Initialization Methods: - env:// (default): Uses environment variables (MASTER_ADDR, MASTER_PORT, RANK, WORLD_SIZE) - tcp://: Explicitly specifies master address and port (e.g., tcp://10.1.1.20:23456) - file://: Uses a shared file system for coordination (e.g., file:///mnt/nfs/sharedfile)

Backends: - nccl: Recommended for GPU training, optimized for NVIDIA GPUs - gloo: Works for both CPU and GPU, recommended for CPU training - mpi: Requires MPI installation, useful for HPC environments

Rendezvous Process: The rendezvous mechanism coordinates all processes to discover each other and establish communication channels. This function handles the rendezvous automatically based on the init_method or store provided.

For more details, see PyTorch distributed documentation: https://pytorch.org/docs/stable/distributed.html

Parameters:
  • backend (Union[str, Backend], optional) – Backend to use (e.g., ‘nccl’, ‘gloo’, ‘mpi’).

  • init_method (Optional[str]) – URL specifying how to initialize the process group. Defaults to ‘env://’ if not specified.

  • timeout (Optional[timedelta]) – Timeout for operations executed against the process group. Defaults to 30 minutes if not specified.

  • world_size (int) – Total number of processes participating in the job. Required if using store-based initialization.

  • rank (int) – Rank of the current process (0 to world_size - 1). Required if using store-based initialization.

  • store (Optional[Store]) – Key/value store accessible to all workers for coordination. If provided, init_method must be None.
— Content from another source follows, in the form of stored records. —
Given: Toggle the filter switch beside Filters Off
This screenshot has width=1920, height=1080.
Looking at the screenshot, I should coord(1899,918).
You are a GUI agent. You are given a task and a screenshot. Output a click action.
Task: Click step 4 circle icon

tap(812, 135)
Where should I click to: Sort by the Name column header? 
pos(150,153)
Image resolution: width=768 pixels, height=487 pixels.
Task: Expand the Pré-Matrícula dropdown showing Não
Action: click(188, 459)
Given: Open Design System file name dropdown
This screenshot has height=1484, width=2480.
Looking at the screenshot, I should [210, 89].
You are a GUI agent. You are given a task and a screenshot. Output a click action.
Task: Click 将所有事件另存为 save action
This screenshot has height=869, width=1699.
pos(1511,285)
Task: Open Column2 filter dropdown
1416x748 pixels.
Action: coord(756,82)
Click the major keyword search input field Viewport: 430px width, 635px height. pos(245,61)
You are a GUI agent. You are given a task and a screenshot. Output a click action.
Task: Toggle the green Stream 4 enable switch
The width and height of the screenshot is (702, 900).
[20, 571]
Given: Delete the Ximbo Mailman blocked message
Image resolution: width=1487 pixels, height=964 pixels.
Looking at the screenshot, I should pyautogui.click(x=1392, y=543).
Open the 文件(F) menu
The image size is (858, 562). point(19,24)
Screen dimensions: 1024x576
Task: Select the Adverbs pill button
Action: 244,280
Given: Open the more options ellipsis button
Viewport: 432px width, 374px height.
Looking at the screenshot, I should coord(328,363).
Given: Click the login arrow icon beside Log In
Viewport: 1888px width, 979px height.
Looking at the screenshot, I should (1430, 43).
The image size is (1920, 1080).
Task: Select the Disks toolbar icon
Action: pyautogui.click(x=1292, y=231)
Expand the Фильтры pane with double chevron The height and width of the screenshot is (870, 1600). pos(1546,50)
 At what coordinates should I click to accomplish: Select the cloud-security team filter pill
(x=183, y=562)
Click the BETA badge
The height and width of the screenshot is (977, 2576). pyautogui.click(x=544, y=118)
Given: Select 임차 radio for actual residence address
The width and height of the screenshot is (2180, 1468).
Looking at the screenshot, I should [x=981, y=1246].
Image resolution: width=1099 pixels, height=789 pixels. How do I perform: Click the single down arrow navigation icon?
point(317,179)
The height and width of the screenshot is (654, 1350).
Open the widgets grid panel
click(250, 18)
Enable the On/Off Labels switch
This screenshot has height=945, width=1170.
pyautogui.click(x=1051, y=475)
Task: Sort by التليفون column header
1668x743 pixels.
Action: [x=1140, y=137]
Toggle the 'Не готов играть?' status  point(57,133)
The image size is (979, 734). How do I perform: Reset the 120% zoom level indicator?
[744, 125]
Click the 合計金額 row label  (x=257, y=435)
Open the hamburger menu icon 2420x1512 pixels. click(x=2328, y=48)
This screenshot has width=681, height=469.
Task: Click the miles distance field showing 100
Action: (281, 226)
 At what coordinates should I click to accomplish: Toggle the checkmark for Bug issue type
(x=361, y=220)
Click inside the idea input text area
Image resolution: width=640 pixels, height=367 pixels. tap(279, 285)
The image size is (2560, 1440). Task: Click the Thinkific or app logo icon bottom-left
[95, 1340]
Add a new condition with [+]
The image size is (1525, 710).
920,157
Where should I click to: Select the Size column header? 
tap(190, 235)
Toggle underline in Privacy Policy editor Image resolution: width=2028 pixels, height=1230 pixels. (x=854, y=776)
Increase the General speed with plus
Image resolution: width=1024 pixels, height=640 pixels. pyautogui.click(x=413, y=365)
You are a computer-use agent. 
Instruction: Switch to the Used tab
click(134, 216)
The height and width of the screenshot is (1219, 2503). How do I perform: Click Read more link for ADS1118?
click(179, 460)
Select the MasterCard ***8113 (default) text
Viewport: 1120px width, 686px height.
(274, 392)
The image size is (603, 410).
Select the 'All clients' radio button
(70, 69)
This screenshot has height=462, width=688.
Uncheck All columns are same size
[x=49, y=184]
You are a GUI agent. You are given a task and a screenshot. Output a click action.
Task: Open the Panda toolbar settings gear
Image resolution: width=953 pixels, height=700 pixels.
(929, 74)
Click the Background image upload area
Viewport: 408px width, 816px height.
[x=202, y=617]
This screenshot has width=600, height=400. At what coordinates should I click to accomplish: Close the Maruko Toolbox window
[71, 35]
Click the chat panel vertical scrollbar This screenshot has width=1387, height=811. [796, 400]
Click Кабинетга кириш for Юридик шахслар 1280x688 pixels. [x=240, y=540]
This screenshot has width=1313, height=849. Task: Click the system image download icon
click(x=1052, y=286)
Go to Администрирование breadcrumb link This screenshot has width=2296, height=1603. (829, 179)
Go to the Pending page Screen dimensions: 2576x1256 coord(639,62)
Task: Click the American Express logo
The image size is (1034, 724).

  • group_name (str, optional) – Name of the process group for identification. Useful when creating multiple process groups.

  • pg_options (Optional[Any]) – Process group options (backend-specific configuration). Note: Renamed to backend_options in PyTorch 2.6.0+.

Returns:

The initialized process group.

Return type:

dist.ProcessGroup

Raises:

AssertionError – If both init_method and store are specified, or if world_size/rank are invalid when using store.